[STORED ROWS]
--------
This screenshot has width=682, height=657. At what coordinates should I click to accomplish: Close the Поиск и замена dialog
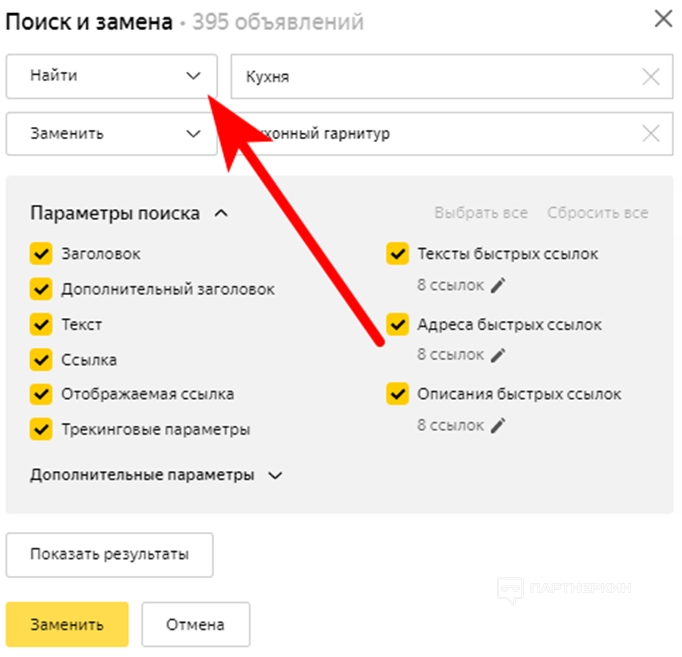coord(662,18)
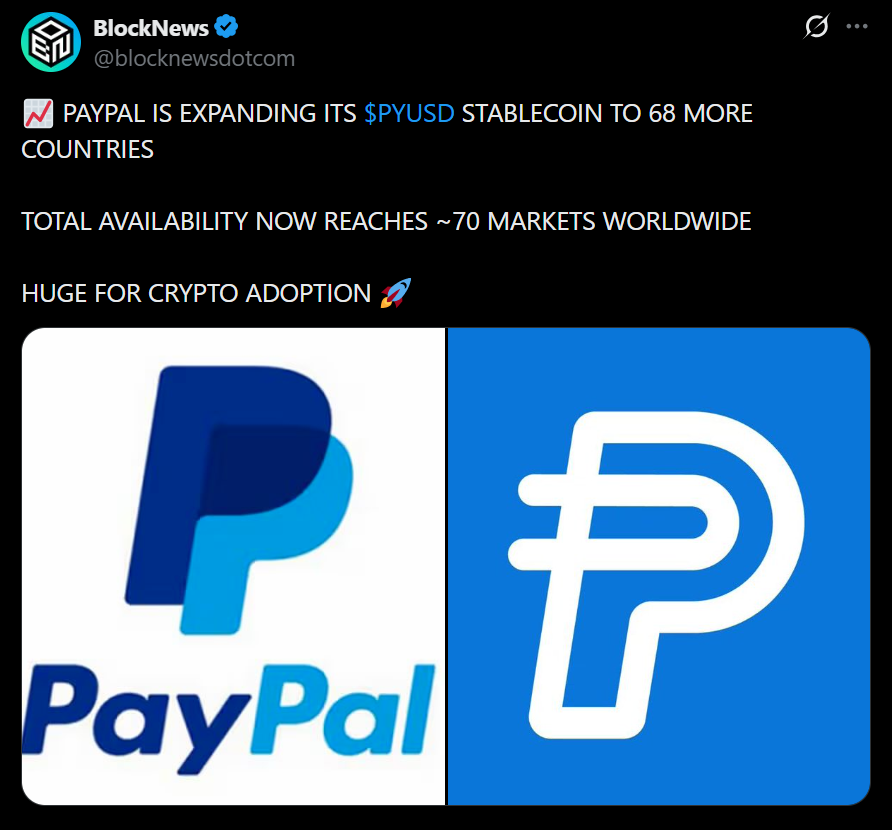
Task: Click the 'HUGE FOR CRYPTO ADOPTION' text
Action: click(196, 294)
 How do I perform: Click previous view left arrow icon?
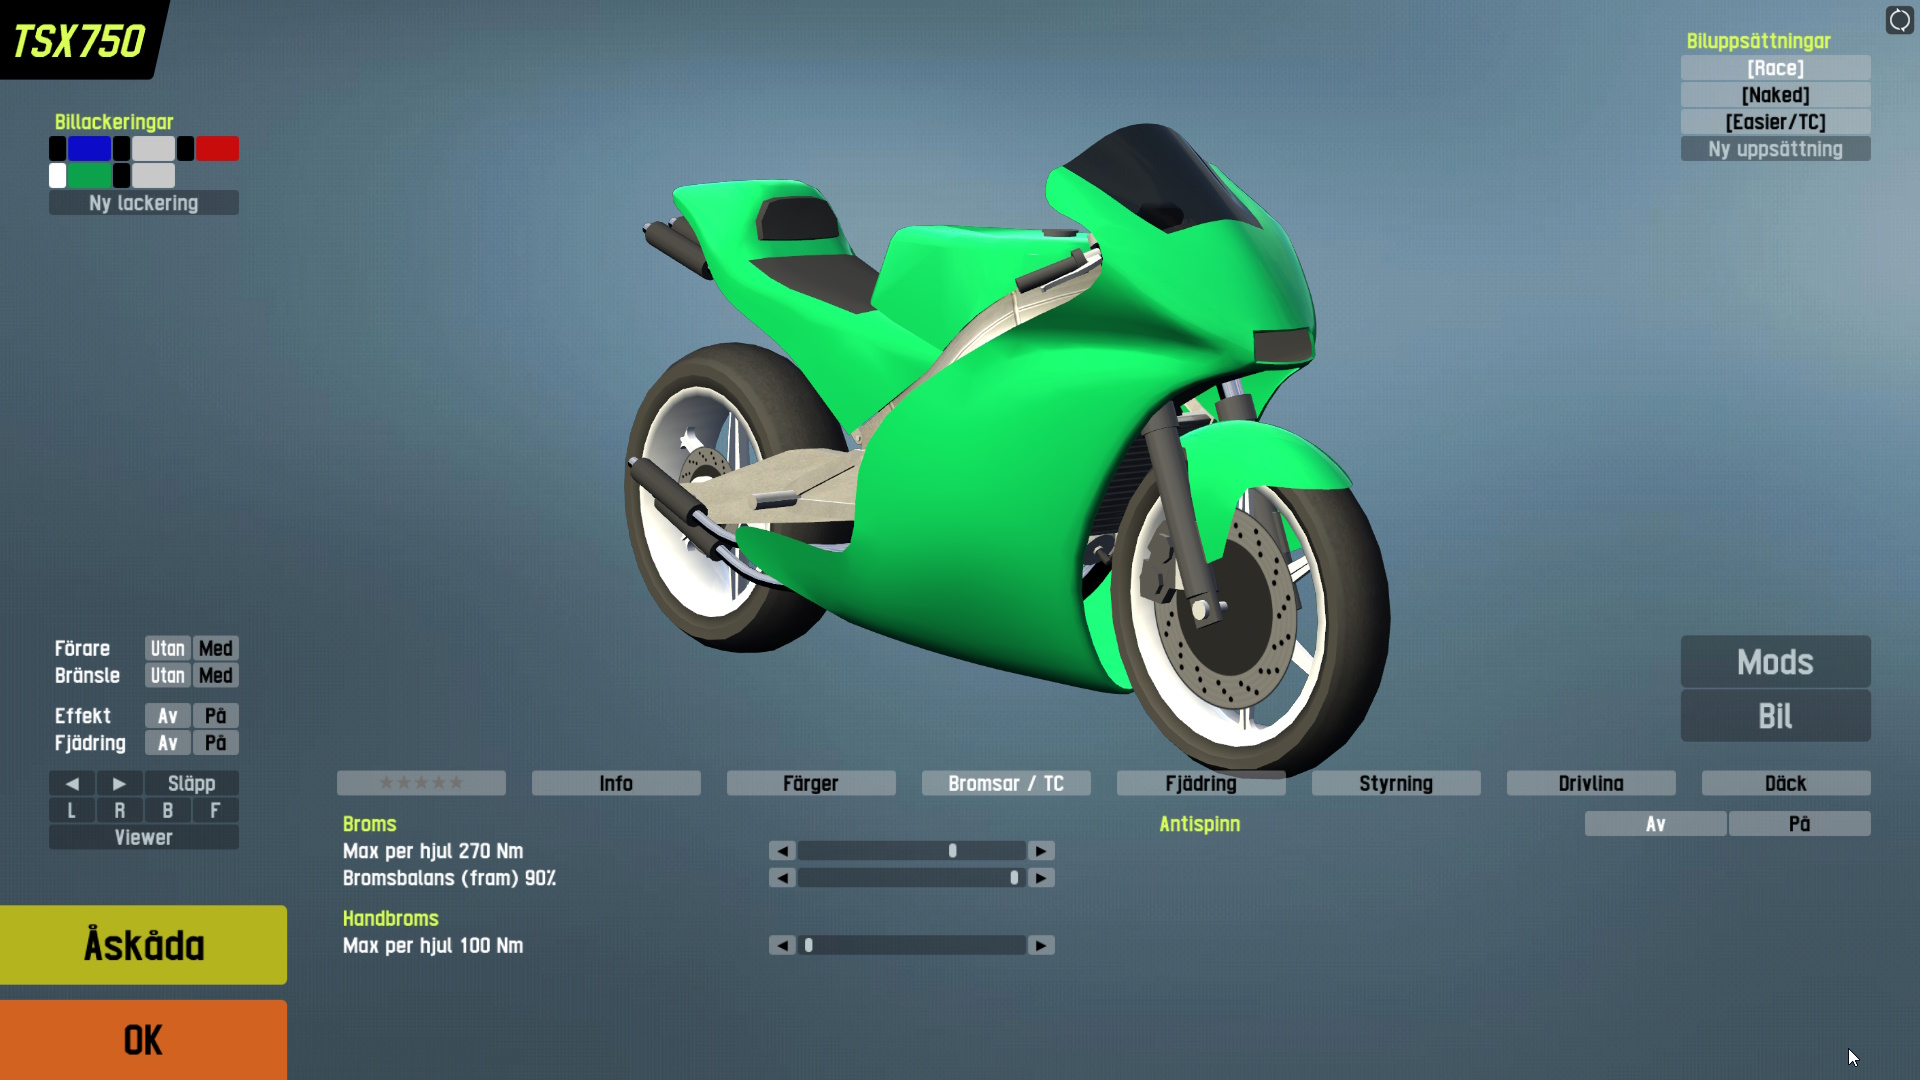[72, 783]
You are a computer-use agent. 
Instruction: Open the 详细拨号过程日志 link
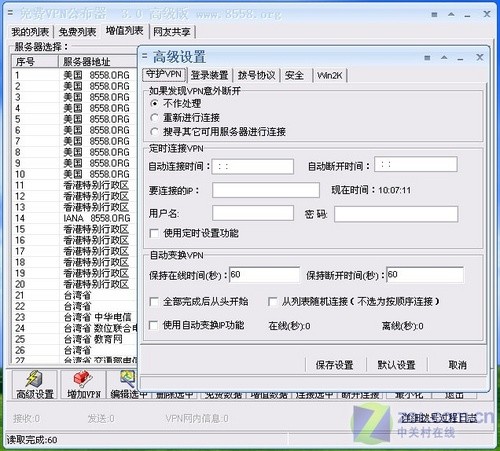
--------
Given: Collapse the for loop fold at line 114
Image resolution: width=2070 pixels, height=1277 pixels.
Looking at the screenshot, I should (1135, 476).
--------
[WHAT TO WORK ON] Can you update the rows from the line with "This screenshot has" to the line with "Instruction: Open the 详细拨号过程日志 link" by putting "window" in place of "dialog" and keeping everything else the same? Leave the pictures out.

[RESULT OF THIS EXERCISE]
This screenshot has width=682, height=657. At what coordinates should I click to accomplish: Close the Поиск и замена window
coord(662,18)
Task: Click the 'HUGE FOR CRYPTO ADOPTION' text
Action: click(196, 294)
 How do I perform: Click previous view left arrow icon?
[72, 783]
You are a computer-use agent. 
Instruction: Open the 详细拨号过程日志 link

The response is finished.